Information supplied: Begin

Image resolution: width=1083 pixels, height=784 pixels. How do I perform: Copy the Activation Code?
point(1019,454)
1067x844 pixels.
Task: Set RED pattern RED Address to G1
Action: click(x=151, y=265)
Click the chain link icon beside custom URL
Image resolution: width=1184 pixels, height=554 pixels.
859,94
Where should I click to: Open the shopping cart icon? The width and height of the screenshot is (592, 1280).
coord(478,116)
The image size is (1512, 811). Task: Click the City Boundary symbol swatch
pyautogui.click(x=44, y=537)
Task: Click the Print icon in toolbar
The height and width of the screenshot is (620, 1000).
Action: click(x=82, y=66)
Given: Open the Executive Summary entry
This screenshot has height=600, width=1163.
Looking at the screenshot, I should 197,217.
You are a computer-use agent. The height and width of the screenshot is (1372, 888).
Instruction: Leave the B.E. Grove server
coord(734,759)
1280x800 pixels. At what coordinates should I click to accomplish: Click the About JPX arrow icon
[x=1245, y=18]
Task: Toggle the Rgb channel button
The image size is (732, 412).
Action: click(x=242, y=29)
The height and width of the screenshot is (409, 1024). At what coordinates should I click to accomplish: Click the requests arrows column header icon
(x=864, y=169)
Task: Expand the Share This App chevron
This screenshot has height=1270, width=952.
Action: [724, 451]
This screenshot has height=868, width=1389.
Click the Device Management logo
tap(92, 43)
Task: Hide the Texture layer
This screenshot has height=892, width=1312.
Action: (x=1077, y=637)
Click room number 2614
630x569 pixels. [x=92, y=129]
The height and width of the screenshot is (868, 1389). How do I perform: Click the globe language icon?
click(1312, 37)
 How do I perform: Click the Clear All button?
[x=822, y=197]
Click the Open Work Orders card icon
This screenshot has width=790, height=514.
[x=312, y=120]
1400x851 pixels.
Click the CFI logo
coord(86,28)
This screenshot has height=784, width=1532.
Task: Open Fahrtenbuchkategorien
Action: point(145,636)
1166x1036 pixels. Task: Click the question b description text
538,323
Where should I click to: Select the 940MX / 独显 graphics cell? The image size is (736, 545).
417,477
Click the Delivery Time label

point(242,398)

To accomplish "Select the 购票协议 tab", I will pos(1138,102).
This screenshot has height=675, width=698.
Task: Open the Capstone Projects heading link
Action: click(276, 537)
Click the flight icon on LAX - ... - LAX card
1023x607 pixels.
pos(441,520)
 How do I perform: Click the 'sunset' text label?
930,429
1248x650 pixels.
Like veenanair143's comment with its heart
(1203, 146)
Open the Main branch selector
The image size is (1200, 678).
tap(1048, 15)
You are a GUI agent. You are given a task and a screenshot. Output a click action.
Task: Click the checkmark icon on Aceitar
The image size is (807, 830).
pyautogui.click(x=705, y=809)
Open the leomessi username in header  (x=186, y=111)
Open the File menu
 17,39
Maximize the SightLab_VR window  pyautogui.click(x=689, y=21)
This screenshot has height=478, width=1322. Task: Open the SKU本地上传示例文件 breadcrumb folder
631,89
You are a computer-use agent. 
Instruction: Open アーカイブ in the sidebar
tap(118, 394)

Information supplied: End

Assignment — Please reply with an exact copy of the lines above, starting at the first and ending at the line that holds "Task: Toggle the Rgb channel button".

Response box —
Image resolution: width=1083 pixels, height=784 pixels. How do I perform: Copy the Activation Code?
point(1019,454)
1067x844 pixels.
Task: Set RED pattern RED Address to G1
Action: click(x=151, y=265)
Click the chain link icon beside custom URL
Image resolution: width=1184 pixels, height=554 pixels.
859,94
Where should I click to: Open the shopping cart icon? The width and height of the screenshot is (592, 1280).
coord(478,116)
The image size is (1512, 811). Task: Click the City Boundary symbol swatch
pyautogui.click(x=44, y=537)
Task: Click the Print icon in toolbar
The height and width of the screenshot is (620, 1000).
Action: click(x=82, y=66)
Given: Open the Executive Summary entry
This screenshot has height=600, width=1163.
Looking at the screenshot, I should 197,217.
You are a computer-use agent. The height and width of the screenshot is (1372, 888).
Instruction: Leave the B.E. Grove server
coord(734,759)
1280x800 pixels. At what coordinates should I click to accomplish: Click the About JPX arrow icon
[x=1245, y=18]
Task: Toggle the Rgb channel button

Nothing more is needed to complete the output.